Yine fesih sebeplerinden bir diğeri ise, kiracının ölmesi durumunda ortakları ile birlikte aynı konutta oturanlar sözleşmeye ve kanun hükümlerine uydukları sürece, taraf olarak kira sözleşmesini sürdürebilecekleri gibi yasal fesih bildirim süresine uyarak en yakın fesih dönemi sonu için sözleşmeyi feshedebilirler. Bu durum da olağanüstü fesih sebepleri arasında sayılmaktadır.
Konut ve İş Yeri Kiralarında Sözlemenin Sona Ermesi
Konut ve çatılı iş yeri kiraları bildirim yoluyla ve dava yoluyla olmak üzere 2 şekilde sona erdirilebilmektedir.
Bildirim Yoluyla Fesih
TBK madde 347’de belirtildiği üzere ; “Konut ve çatılı iş yeri kiralarında kiracı, belirli süreli sözleşmelerin süresinin bitiminden en az 15 gün önce bildirimde bulunmadıkça, sözleşme aynı koşullarla 1 yıl için uzatılmış sayılır.

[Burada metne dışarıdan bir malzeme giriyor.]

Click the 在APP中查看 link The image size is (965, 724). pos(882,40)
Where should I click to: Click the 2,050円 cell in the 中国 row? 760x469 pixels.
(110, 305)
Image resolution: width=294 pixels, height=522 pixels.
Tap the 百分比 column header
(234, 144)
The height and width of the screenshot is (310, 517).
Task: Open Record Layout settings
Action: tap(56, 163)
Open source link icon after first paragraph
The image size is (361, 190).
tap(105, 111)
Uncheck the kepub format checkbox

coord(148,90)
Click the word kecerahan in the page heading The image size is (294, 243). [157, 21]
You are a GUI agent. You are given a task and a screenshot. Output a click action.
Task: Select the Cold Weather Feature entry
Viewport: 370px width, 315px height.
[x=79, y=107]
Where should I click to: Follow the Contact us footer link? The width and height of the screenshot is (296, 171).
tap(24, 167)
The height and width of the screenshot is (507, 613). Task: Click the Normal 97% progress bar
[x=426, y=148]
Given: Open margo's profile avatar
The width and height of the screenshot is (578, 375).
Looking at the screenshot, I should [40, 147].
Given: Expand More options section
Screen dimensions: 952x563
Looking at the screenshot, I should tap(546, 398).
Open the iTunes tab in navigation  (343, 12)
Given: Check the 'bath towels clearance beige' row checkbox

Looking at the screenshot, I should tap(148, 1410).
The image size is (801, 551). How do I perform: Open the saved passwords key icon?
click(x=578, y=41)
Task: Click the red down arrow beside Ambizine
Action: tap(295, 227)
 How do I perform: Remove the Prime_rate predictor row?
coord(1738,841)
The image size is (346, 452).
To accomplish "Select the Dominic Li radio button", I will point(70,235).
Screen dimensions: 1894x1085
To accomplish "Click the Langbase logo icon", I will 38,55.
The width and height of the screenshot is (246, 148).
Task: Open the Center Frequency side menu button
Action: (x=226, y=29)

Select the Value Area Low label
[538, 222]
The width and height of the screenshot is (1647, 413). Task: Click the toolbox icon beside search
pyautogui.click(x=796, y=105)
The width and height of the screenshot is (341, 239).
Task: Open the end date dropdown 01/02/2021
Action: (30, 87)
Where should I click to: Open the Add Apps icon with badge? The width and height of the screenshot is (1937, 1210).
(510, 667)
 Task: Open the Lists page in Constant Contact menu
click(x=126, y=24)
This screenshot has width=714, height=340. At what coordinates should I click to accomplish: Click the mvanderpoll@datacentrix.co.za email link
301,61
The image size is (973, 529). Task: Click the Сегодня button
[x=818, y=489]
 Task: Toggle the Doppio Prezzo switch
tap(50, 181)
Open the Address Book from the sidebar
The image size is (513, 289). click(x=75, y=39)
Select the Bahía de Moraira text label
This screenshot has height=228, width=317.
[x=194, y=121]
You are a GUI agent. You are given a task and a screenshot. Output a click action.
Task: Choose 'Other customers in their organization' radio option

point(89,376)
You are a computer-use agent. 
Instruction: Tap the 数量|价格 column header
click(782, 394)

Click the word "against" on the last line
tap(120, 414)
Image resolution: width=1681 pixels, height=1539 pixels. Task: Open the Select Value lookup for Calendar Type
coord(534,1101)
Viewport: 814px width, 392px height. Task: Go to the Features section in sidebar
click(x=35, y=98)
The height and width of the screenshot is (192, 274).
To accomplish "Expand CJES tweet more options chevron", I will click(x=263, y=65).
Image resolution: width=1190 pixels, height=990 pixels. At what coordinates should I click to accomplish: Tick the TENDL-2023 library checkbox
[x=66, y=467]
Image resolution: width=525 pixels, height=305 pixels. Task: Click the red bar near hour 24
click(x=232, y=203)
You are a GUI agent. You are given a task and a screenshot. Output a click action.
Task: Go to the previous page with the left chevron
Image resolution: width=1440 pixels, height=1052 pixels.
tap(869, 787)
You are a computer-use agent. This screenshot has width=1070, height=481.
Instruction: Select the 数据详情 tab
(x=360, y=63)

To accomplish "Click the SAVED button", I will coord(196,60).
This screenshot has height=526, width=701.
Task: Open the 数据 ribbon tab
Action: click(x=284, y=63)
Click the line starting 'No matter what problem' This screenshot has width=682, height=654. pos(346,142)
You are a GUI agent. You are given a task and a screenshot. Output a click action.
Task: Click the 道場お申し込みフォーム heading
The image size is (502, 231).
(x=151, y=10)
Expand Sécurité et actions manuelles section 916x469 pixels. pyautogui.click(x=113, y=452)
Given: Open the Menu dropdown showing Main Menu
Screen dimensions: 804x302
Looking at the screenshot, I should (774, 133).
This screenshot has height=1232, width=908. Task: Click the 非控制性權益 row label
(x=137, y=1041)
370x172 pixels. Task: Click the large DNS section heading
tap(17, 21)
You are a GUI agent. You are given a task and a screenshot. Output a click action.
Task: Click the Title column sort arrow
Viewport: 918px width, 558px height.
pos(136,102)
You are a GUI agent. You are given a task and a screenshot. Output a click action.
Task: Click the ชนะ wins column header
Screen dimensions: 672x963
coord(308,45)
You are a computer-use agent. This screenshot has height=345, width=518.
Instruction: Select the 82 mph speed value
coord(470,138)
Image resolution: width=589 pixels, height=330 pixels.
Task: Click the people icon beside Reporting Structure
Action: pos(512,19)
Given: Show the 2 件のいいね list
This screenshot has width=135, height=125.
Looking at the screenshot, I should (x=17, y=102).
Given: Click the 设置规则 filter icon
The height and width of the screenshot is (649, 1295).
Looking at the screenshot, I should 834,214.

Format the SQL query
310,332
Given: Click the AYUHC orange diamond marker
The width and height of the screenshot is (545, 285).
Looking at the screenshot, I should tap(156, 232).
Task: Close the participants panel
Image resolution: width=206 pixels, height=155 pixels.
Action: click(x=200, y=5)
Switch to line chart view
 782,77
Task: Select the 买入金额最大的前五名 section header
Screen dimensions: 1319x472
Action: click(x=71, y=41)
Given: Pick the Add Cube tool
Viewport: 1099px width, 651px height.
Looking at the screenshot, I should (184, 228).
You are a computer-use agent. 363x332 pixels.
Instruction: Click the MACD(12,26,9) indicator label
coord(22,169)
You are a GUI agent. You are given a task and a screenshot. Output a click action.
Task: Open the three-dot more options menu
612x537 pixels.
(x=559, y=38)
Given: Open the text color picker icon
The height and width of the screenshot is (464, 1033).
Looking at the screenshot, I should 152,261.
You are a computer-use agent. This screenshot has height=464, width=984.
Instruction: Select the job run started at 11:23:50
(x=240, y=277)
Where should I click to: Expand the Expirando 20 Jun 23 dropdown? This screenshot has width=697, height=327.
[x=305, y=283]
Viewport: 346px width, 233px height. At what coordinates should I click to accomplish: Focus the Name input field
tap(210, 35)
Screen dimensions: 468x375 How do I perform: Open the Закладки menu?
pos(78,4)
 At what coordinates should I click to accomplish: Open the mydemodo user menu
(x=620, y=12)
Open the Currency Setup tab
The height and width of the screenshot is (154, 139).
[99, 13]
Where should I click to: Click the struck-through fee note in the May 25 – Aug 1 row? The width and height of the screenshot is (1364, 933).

Kiraya veren, sözleşme süresinin bitimine dayanarak sözleşmeyi sona erdiremez.
Ancak, 10 yıllık uzama süresi sonunda kiraya veren, bu süreyi izleyen her uzama yılının bitiminden en az 3 ay önce bildirimde bulunmak koşuluyla, herhangi bir sebep göstermeksizin sözleşmeye son verebilir.
Belirsiz süreli kira sözleşmelerinde, kiracı her zaman, kiraya veren ise kiranın başlangıcından 10 yıl geçtikten sonra, genel hükümlere göre fesih bildirimiyle sözleşmeyi sona erdirebilirler.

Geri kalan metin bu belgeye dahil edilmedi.